(Records for the exercise)

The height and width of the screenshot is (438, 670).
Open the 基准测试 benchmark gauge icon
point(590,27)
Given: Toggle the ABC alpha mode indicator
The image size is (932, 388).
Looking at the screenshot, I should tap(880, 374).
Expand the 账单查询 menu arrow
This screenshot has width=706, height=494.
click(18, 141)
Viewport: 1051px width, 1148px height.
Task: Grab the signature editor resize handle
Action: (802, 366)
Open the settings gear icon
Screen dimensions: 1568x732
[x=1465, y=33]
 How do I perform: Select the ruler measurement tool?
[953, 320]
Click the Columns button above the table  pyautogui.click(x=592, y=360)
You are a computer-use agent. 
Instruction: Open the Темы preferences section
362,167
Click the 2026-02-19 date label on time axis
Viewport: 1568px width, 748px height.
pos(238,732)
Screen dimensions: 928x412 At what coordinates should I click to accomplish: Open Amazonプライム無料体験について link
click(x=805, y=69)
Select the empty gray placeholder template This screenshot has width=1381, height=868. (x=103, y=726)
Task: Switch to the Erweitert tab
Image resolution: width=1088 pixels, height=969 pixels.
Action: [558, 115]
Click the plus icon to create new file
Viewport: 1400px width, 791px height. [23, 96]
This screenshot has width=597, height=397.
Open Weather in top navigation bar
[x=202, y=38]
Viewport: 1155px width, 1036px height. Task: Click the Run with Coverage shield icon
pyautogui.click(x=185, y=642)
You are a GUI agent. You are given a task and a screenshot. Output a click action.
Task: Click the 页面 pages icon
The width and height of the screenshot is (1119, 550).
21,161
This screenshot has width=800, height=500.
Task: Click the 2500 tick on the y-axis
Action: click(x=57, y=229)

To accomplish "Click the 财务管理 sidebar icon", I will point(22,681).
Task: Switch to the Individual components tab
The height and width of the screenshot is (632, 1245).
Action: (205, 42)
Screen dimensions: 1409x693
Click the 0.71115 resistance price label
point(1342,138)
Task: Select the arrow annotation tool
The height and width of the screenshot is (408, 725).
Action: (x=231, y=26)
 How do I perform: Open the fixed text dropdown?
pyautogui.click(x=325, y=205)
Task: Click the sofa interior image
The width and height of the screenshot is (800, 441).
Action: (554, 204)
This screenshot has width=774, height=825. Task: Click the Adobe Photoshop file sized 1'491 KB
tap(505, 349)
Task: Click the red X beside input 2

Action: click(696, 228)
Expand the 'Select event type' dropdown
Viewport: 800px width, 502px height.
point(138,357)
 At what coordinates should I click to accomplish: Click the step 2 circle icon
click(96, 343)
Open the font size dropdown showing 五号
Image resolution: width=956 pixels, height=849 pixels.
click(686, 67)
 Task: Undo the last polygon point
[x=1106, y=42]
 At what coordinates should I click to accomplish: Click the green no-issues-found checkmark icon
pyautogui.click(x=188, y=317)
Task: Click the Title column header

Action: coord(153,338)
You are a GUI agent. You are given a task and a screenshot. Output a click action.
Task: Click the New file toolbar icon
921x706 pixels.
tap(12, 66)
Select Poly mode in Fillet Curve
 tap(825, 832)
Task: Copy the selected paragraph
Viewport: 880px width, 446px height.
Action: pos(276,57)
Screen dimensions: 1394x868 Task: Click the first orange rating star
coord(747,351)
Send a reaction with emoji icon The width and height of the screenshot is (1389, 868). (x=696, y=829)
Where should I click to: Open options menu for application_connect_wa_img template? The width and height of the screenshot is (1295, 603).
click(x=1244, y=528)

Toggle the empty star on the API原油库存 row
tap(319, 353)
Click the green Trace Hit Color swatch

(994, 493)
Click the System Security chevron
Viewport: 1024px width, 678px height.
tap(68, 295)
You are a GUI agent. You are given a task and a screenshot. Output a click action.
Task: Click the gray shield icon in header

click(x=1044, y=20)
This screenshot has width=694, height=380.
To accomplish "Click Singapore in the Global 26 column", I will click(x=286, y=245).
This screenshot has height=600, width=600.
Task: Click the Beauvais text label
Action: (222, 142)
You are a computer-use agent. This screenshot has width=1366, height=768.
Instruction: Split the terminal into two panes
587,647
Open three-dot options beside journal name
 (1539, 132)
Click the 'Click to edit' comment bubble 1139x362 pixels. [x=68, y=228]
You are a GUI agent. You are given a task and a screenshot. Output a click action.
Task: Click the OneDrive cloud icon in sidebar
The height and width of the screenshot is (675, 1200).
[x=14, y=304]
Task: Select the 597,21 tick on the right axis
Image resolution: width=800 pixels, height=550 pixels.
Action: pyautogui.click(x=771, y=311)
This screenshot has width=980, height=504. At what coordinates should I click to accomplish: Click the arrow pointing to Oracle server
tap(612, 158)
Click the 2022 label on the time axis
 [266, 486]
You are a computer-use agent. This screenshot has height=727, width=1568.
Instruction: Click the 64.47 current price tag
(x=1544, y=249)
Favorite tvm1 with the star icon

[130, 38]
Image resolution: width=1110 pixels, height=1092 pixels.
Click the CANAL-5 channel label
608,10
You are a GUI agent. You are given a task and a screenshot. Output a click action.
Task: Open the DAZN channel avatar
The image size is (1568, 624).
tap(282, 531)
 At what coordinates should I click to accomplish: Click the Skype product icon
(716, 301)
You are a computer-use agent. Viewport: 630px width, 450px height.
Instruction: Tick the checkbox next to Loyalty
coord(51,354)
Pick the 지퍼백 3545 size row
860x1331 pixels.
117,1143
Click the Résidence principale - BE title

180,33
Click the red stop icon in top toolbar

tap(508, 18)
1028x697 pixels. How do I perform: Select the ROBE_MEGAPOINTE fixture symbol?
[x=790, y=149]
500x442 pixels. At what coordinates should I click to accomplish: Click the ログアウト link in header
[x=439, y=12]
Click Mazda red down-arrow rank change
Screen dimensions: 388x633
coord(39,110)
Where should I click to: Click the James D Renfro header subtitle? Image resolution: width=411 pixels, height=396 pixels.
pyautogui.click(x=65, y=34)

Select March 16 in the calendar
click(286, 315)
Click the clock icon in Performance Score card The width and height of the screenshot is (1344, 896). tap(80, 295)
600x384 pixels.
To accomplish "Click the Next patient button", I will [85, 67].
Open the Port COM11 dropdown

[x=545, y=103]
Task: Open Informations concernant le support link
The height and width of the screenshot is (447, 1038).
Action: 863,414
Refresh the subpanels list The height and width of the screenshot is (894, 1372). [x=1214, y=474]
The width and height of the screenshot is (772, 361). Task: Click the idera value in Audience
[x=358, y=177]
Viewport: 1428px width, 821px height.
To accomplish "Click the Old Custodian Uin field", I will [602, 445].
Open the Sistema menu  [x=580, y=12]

(End Records for the exercise)

§ **What is needed**: Lines in the listing above that contain the word "computer" must be copied; leave out the rest.

§ **Task result**:
You are a computer-use agent. 
You are a computer-use agent. This screenshot has width=1366, height=768.
You are a computer-use agent. This screenshot has height=727, width=1568.
You are a computer-use agent. Viewport: 630px width, 450px height.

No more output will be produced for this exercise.